**本文抜粋:**
- - - -

日々是マーケティング

女性マーケターから見た日々の出来事

「人」を思うデザインは、美しい

2015-09-26 22:52:54 | アラカルト

先日、元女子プロレスラーでタレントの北斗晶さんが、乳がんに罹患しているコトをブログで公表し、現在入院をされている。
手術は無事成功し、順調に回復されているようだが、これから先いろいろなコトが待っている。
その一つが、下着の問題だ。
拙ブログに来られる方の多くが、男性のようなので女性の下着といっても、ピンと来ないと思う。
「乳がん」の手術をした後というのは、手術痕の保護、その後の放射線治療と手術をしていない側の乳房のコトを考えたブラジャーが、必要になる。「医療用ブラジャー」と呼ばれるものだ。

ただ「医療用ブラジャー」というのは、お世辞にも「おしゃれ」とは言い難い。
「乳房喪失」という、強い身体的喪失感で打ちひしがれている時、「いかにも医療用」というブラジャーをする、というのは「あぁぁぁ、私は乳がん患者なのだ。綺麗なレースが付いたステキなブラとは縁がない身になったのだ」と、改めて感じる瞬間でもある。
そんな患者の気持ちを、英国のファッションデザイナー、ステラ・マッカートニーさんが「おしゃれをして!」と、「医療用ブラジャー」を発表していると、朝日新聞の「ファッション」記事に掲載されていた。

朝日新聞:バリアフリーを美しく 下着や義足の開発にデザイナー

ステラ・マッカートニーと名前を聞いて、オヤ?!と思われた方もいらっしゃると思う。
ポール・マッカートニーさんのお嬢さんで、母親であるリンダ・マッカートニーさんは乳がんで亡くなられている。
がん患者遺族だからこそ、「ステキなブラジャーを身に着けてほしい」という気持ちが、デザインに表れているような気がする。

他にも紹介されている「スポーツ用義足」を見ると、「義足」そのもののデザインが、シャープで躍動感があるように感じる。違う言い方をするなら「義足」がアスリートのような印象すら受ける。

- - - -

**提供資料:**

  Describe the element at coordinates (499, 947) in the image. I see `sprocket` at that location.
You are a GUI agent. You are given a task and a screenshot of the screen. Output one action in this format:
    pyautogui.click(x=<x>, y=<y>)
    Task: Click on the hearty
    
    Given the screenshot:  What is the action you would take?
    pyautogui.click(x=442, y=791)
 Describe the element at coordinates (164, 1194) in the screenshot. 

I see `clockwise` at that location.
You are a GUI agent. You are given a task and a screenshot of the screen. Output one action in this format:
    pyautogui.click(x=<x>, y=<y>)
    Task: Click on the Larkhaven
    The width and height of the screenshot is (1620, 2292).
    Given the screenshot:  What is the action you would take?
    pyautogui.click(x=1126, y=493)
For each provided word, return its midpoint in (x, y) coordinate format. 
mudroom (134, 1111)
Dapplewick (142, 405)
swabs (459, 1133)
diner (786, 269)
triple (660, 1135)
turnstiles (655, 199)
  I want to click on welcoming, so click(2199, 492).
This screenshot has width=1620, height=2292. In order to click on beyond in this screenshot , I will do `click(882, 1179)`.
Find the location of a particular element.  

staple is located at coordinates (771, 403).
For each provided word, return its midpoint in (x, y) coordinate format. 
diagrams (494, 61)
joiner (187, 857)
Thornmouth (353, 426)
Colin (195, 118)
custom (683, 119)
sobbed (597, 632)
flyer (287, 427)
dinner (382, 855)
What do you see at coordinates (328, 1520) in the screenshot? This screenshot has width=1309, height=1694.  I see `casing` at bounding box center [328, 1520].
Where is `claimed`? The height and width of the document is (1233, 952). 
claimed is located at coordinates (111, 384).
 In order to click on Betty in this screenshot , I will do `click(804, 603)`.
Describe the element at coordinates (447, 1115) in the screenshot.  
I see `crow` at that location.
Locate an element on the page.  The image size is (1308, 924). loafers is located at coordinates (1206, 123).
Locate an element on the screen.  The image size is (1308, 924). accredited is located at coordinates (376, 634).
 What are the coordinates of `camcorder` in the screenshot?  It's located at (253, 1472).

- - - -

**求める作業:**
**A)** 医療用ブラジャーを扱った文章によると、ステラ・マッカートニーさんの母親は何の病気で亡くなったか。
**B)** 医療用ブラジャーを扱った文章を、最後の文の後から書き継ぐ。

**作業別の解答:**
**A)** 乳がん

**B)**
もし、このような発想で、日々使う義足がデザインされたら、義足を使っている人達の気持ちも変わるのではないか?という気がしてくる。
もっと「街中へ出ていきたい!」という、気持ちになるのでは?

その「もっと街中へ出ていきたい!」という気持ちにさせるデザインが、ヤマハ発動機の「電動車いす」だと思う。
最近では、「電動車いす」を使って買い物をしたりする人の姿を、当たり前のように見るようになった。
以前のような違和感を、健常者も車いす利用者も持つコトが無くなりつつある、と感じている。
しかし、あの「無骨」で「重々しい」車いすというのは、おしゃれではない(と思っている)。
利用者視点という点では、あのようなデザインでなくては、難しいのかもしれない・・・と思いつつも、クルマをはじめとする「モビリティー」のデザインが、どんどん変化しているのに、「車いす」というモビリティーは大きな変化をしてこなかったような気がする。

ステラ・マッカートニーの「医療用ブラジャー」にしても、「スポーツ用義足」やヤマハ発動機の「電動車いす」にしても、それらのモノを使う人に対しての「思い」や「愛情」のようなモノがあり、「バリアフリー」という言葉のバリアを軽く飛び越えてしまうような美しさがある。
もしかしたら、デザインを美しくするのは「人を思う気持ち」かもしれない・・・と、感じさせるデザインだと思う。